If you’re interested in developing a modern, inquiry-driven classroom that really helps students develop powerful quests, I’d recommend a copy of the book. A teacher new to inquiry would benefit from their own copy (and a coach), whereas more experienced teachers might read it as a book club or share copies for reference in co-planning.
In the IB Context
This book, written with aprogramme-agnostic, standards-based K-12 education in mind would be a useful resource for coordinators and educators in IB schools, in particular continuum schools. As with Bold Moves, experienced IB educators will find huge overlaps here with programme elements, but will be able to draw new ideas, resources and inspirations from their reading. It may help give a new perspective to some units or to develop more genuinely student-driven inquiries. The book is terminology-heavy and so I’d caution against it being given ‘raw’ to a new IB teacher; they have enough jargon to deal with in our own programme documents. Rather a mentor might filter and use some of the strategies and ideas in the book in supporting the development of the novice IB educator (translating it into “IB speak”).
As I read the book, I was struck by how some elements of networking and gaming might help create community, connect with authentic global contexts and lead to the solution-generating and creative, critical inquiry that is held as the gold-standard of successful modern international education.
With an emphasis on active intentional cycles of learning (productive struggle), and feedback, Quest allows educators to see where they need to lead and where they need to co-create learning so that it can become progressively more student-driven. These tools might help coordinators and mentors in PYP Exhibition, MYP Personal Project and any student-designed assessed inquiries.
In questioning, IB educators will connect the essential questions to their own understanding of unit/provocative questions, where “driving” questions in Quest correspond to the lines of inquiry (PYP) or conceptual questions in MYP. Probing questions can support the development of rubrics of understanding (PYP) or achievement in the levels 5-8 bands of the MYP rubrics, whereas the reflective level of questioning connects to interdisciplinary learning, approaches to learning and metacognition.
There is no room for fluff in the Quest for Learning, and in my own various roles I can see how lessons learned in Quest and Bold Moves will help move things forwards. The Quest for Learning complements various IB inquiry cycles, as well as the development of many of the approaches to learning skills, including research, digital citizenship and the ethical use of shared/online resources.
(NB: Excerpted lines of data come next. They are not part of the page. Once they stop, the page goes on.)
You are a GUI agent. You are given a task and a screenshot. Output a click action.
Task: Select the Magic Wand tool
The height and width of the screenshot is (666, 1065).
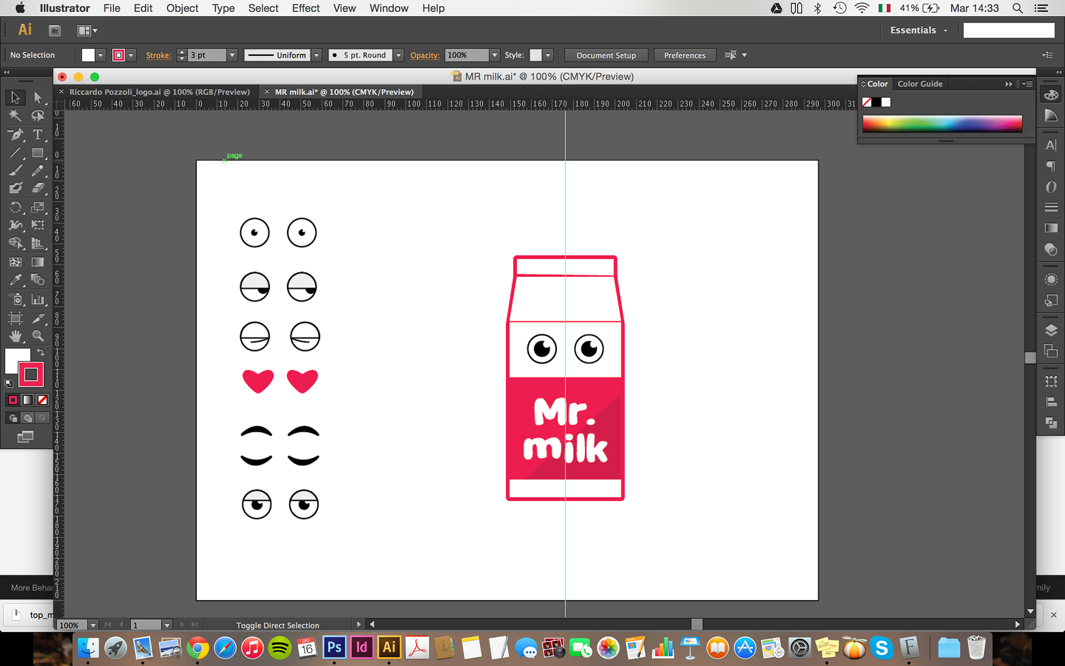[16, 115]
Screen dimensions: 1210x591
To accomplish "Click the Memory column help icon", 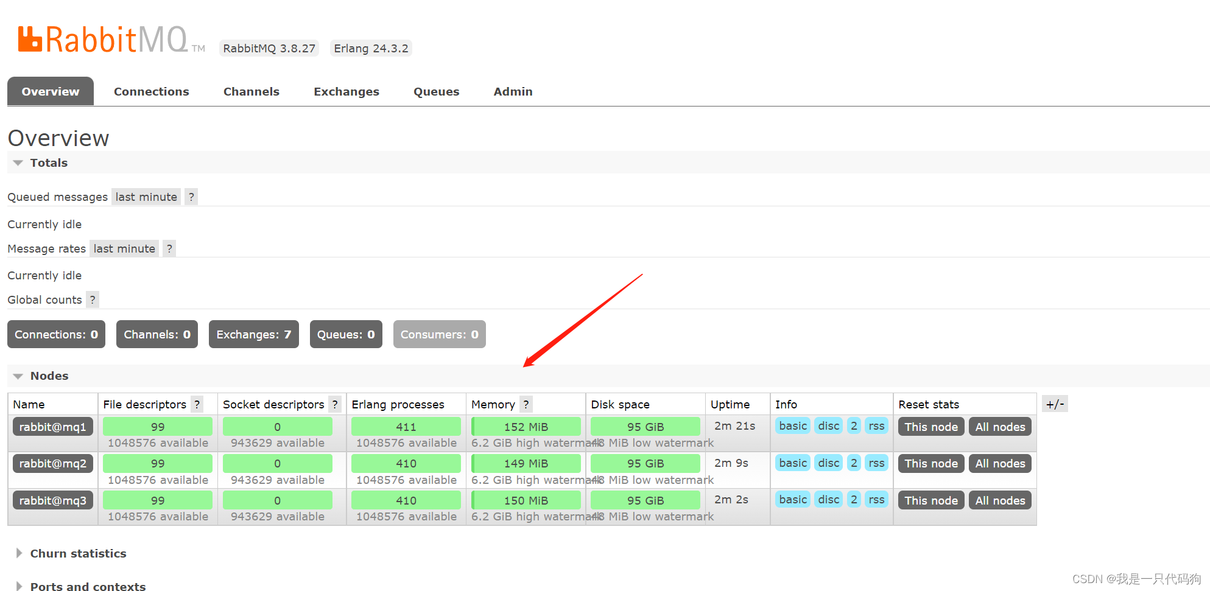I will coord(526,404).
Combining this book with Bold Moves, Curriculum 21 and Ron Ritchhart’s texts, along with parallel reading on school culture, leadership and future education and academic study through my MA, has helped me put together my own toolkit for curriculum leadership, coordination, co-planning and teaching. It helps reinforce my belief that “curriculum is compass, not a calendar” with actionable strategies and as I transition into a new role and context I’ll be seeking to distill this learning and my experience into a transferable toolkit of ideas, strategies and resources.
Coincidentally, the idea of ‘questing’ aligns with our work in developing teacher inquiry goals as a central part of our in-house professional learning; the Japanese phrase tankyuu (探 究) can mean inquiry, quest or journey and our Tankyuu Projects use a project cycle that one might be able to connect to the ‘questing’ of this text.